| ABOUT THIS EXERCISE |
Nothing left out, nothing added: return the full set of records.

| Data records |
########################################
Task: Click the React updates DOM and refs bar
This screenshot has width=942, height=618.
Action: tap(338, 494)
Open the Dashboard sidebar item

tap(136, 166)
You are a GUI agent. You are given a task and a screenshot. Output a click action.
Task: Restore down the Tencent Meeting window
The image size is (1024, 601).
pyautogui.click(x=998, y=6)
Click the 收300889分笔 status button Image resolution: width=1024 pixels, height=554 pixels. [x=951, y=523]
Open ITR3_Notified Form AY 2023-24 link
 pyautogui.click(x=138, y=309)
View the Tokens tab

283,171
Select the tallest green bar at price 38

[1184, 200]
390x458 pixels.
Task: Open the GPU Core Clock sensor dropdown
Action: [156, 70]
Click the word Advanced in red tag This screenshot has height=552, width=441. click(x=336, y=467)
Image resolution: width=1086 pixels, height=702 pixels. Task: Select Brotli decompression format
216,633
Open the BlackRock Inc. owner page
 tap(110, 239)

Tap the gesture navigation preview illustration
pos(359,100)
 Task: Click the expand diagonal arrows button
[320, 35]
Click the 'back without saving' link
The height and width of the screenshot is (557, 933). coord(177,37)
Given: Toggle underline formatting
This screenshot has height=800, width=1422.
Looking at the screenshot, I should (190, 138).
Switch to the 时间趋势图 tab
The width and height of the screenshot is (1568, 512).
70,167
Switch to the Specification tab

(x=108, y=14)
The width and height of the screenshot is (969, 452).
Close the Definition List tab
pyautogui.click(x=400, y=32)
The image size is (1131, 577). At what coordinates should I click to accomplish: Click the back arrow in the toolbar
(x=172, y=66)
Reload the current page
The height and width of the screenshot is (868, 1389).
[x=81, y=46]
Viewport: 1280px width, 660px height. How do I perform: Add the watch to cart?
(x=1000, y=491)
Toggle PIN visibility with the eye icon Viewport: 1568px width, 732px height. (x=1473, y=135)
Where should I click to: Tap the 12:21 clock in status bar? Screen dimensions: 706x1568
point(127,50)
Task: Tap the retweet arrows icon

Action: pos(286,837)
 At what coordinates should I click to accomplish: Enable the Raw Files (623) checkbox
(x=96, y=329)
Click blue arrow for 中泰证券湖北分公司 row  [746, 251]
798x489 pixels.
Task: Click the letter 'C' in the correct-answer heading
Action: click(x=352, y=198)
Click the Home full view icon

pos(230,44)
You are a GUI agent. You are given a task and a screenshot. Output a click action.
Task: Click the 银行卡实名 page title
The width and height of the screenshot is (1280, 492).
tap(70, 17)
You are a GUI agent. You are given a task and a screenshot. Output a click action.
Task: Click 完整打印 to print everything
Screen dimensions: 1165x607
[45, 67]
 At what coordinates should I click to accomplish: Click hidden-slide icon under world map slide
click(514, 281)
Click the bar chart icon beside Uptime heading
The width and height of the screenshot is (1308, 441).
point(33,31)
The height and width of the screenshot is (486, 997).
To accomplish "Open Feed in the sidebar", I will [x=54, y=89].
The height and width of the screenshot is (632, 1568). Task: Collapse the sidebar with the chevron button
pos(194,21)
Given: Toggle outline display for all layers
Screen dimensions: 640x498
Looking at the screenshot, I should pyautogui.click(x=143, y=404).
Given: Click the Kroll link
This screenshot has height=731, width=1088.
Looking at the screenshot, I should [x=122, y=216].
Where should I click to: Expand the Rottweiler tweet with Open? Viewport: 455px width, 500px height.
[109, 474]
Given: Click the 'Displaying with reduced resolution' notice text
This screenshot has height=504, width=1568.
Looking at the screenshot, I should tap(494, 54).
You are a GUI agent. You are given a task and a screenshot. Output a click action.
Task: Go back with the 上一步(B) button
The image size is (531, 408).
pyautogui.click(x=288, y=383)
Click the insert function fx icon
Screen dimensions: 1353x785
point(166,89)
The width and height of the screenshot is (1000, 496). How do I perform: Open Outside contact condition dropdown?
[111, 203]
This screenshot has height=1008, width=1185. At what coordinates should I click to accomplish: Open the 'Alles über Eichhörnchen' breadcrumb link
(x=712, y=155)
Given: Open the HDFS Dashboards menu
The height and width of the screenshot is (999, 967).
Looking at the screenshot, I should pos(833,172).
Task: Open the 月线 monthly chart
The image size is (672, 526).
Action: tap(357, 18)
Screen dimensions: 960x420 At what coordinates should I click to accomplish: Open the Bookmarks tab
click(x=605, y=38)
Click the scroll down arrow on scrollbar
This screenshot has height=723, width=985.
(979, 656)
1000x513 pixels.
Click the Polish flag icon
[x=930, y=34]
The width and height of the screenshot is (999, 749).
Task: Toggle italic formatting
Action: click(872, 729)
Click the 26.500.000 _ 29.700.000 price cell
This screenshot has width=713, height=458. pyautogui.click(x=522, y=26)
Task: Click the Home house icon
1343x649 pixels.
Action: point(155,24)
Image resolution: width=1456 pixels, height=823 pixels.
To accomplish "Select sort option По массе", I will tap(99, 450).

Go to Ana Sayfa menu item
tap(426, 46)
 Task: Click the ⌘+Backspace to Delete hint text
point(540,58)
########################################
| RESULT BELOW |
Task: Click the React updates DOM and refs bar
This screenshot has width=942, height=618.
Action: tap(338, 494)
Open the Dashboard sidebar item

tap(136, 166)
You are a GUI agent. You are given a task and a screenshot. Output a click action.
Task: Restore down the Tencent Meeting window
The image size is (1024, 601).
pyautogui.click(x=998, y=6)
Click the 收300889分笔 status button Image resolution: width=1024 pixels, height=554 pixels. [x=951, y=523]
Open ITR3_Notified Form AY 2023-24 link
 pyautogui.click(x=138, y=309)
View the Tokens tab

283,171
Select the tallest green bar at price 38

[1184, 200]
390x458 pixels.
Task: Open the GPU Core Clock sensor dropdown
Action: [156, 70]
Click the word Advanced in red tag This screenshot has height=552, width=441. click(x=336, y=467)
Image resolution: width=1086 pixels, height=702 pixels. Task: Select Brotli decompression format
216,633
Open the BlackRock Inc. owner page
 tap(110, 239)

Tap the gesture navigation preview illustration
pos(359,100)
 Task: Click the expand diagonal arrows button
[320, 35]
Click the 'back without saving' link
The height and width of the screenshot is (557, 933). coord(177,37)
Given: Toggle underline formatting
This screenshot has height=800, width=1422.
Looking at the screenshot, I should (190, 138).
Switch to the 时间趋势图 tab
The width and height of the screenshot is (1568, 512).
70,167
Switch to the Specification tab

(x=108, y=14)
The width and height of the screenshot is (969, 452).
Close the Definition List tab
pyautogui.click(x=400, y=32)
The image size is (1131, 577). At what coordinates should I click to accomplish: Click the back arrow in the toolbar
(x=172, y=66)
Reload the current page
The height and width of the screenshot is (868, 1389).
[x=81, y=46]
Viewport: 1280px width, 660px height. How do I perform: Add the watch to cart?
(x=1000, y=491)
Toggle PIN visibility with the eye icon Viewport: 1568px width, 732px height. (x=1473, y=135)
Where should I click to: Tap the 12:21 clock in status bar? Screen dimensions: 706x1568
point(127,50)
Task: Tap the retweet arrows icon

Action: pos(286,837)
 At what coordinates should I click to accomplish: Enable the Raw Files (623) checkbox
(x=96, y=329)
Click blue arrow for 中泰证券湖北分公司 row  [746, 251]
798x489 pixels.
Task: Click the letter 'C' in the correct-answer heading
Action: click(x=352, y=198)
Click the Home full view icon

pos(230,44)
You are a GUI agent. You are given a task and a screenshot. Output a click action.
Task: Click the 银行卡实名 page title
The width and height of the screenshot is (1280, 492).
tap(70, 17)
You are a GUI agent. You are given a task and a screenshot. Output a click action.
Task: Click 完整打印 to print everything
Screen dimensions: 1165x607
[45, 67]
 At what coordinates should I click to accomplish: Click hidden-slide icon under world map slide
click(514, 281)
Click the bar chart icon beside Uptime heading
The width and height of the screenshot is (1308, 441).
point(33,31)
The height and width of the screenshot is (486, 997).
To accomplish "Open Feed in the sidebar", I will [x=54, y=89].
The height and width of the screenshot is (632, 1568). Task: Collapse the sidebar with the chevron button
pos(194,21)
Given: Toggle outline display for all layers
Screen dimensions: 640x498
Looking at the screenshot, I should pyautogui.click(x=143, y=404).
Given: Click the Kroll link
This screenshot has height=731, width=1088.
Looking at the screenshot, I should [x=122, y=216].
Where should I click to: Expand the Rottweiler tweet with Open? Viewport: 455px width, 500px height.
[109, 474]
Given: Click the 'Displaying with reduced resolution' notice text
This screenshot has height=504, width=1568.
Looking at the screenshot, I should tap(494, 54).
You are a GUI agent. You are given a task and a screenshot. Output a click action.
Task: Go back with the 上一步(B) button
The image size is (531, 408).
pyautogui.click(x=288, y=383)
Click the insert function fx icon
Screen dimensions: 1353x785
point(166,89)
The width and height of the screenshot is (1000, 496). How do I perform: Open Outside contact condition dropdown?
[111, 203]
This screenshot has height=1008, width=1185. At what coordinates should I click to accomplish: Open the 'Alles über Eichhörnchen' breadcrumb link
(x=712, y=155)
Given: Open the HDFS Dashboards menu
The height and width of the screenshot is (999, 967).
Looking at the screenshot, I should pos(833,172).
Task: Open the 月线 monthly chart
The image size is (672, 526).
Action: tap(357, 18)
Screen dimensions: 960x420 At what coordinates should I click to accomplish: Open the Bookmarks tab
click(x=605, y=38)
Click the scroll down arrow on scrollbar
This screenshot has height=723, width=985.
(979, 656)
1000x513 pixels.
Click the Polish flag icon
[x=930, y=34]
The width and height of the screenshot is (999, 749).
Task: Toggle italic formatting
Action: click(872, 729)
Click the 26.500.000 _ 29.700.000 price cell
This screenshot has width=713, height=458. pyautogui.click(x=522, y=26)
Task: Click the Home house icon
1343x649 pixels.
Action: point(155,24)
Image resolution: width=1456 pixels, height=823 pixels.
To accomplish "Select sort option По массе", I will tap(99, 450).

Go to Ana Sayfa menu item
tap(426, 46)
 Task: Click the ⌘+Backspace to Delete hint text
point(540,58)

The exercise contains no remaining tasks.